BACKGROUND OF THE INVENTION

A first group of currently available storage systems for providing redundancy may not provide a desired level of performance. A second group of currently available storage systems for providing redundancy, despite providing a higher level of performance than the first group of currently available storage systems, may not be cost-effective to implement.

Therefore, it may be desirable to provide a storage system which addresses the above-referenced problems of currently available storage system solutions.

SUMMARY OF THE INVENTION

Accordingly, an embodiment of the present invention is directed to a storage system, including a disk array, the disk array including a disk drive pair, the disk drive pair including a solid state disk drive and a hard disk drive; and a disk array controller, the disk array controller configured for being communicatively coupled with the disk array and a host server, the disk array controller being further configured for reading from the disk array and writing to the disk array based upon commands received from the host server, wherein the disk array is provided as a Redundant Array of Inexpensive Disks (RAID) configuration, the disk drive pair being a RAID disk drive pair.

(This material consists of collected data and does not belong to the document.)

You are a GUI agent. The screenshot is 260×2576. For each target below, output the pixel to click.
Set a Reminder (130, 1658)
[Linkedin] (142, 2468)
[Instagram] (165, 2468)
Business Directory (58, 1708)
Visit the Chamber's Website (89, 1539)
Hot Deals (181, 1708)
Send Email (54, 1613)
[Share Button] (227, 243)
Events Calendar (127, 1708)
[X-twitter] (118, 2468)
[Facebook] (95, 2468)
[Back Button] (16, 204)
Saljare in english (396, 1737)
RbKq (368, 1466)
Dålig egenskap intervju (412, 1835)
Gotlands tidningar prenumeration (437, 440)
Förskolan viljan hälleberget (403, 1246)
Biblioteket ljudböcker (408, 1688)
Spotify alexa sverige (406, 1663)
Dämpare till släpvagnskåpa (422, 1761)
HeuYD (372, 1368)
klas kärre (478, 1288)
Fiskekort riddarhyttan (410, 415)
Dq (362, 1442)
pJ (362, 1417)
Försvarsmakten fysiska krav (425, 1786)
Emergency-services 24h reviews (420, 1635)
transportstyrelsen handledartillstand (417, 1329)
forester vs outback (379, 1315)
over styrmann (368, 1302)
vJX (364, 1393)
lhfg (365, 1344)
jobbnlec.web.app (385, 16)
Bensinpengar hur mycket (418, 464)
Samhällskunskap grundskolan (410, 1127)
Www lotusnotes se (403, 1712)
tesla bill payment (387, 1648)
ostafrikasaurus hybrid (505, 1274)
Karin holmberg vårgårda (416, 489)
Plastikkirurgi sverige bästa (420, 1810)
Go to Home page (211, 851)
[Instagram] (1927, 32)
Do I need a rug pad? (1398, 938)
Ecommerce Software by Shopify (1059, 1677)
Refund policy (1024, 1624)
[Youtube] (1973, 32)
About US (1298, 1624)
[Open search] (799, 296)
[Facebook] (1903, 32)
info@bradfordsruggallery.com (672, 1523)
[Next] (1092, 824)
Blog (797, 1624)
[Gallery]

A further embodiment of the present invention is directed to a method for implementing a storage system, the storage system including a disk array, the disk array including a disk drive pair, the disk drive pair including a solid state disk drive and a hard disk drive, said method including: receiving read commands and write commands from a host server; directing the read commands exclusively to the solid state disk drive; directing the write commands to the hard disk drive and the solid state disk drive; and reading data from the solid state disk drive based upon the read commands, wherein the disk array is configured as a Redundant Array of Inexpensive Disks (RAID) configuration, with the disk drive pair being a RAID disk drive pair.

An additional embodiment of the present invention is directed to a computer-readable medium having computer-executable instructions for performing a method for implementing a storage system, the storage system including a disk array, the disk array including a disk drive pair, the disk drive pair including a solid state disk drive and a hard disk drive, said method including: receiving read commands and write commands from a host server; directing the read commands exclusively to the solid state disk drive; directing the write commands to the hard disk drive and the solid state disk drive; and reading data from the solid state disk drive based upon the read commands, wherein the disk array is configured as a Redundant Array of Inexpensive Disks (RAID) configuration, with the disk drive pair being a RAID disk drive pair.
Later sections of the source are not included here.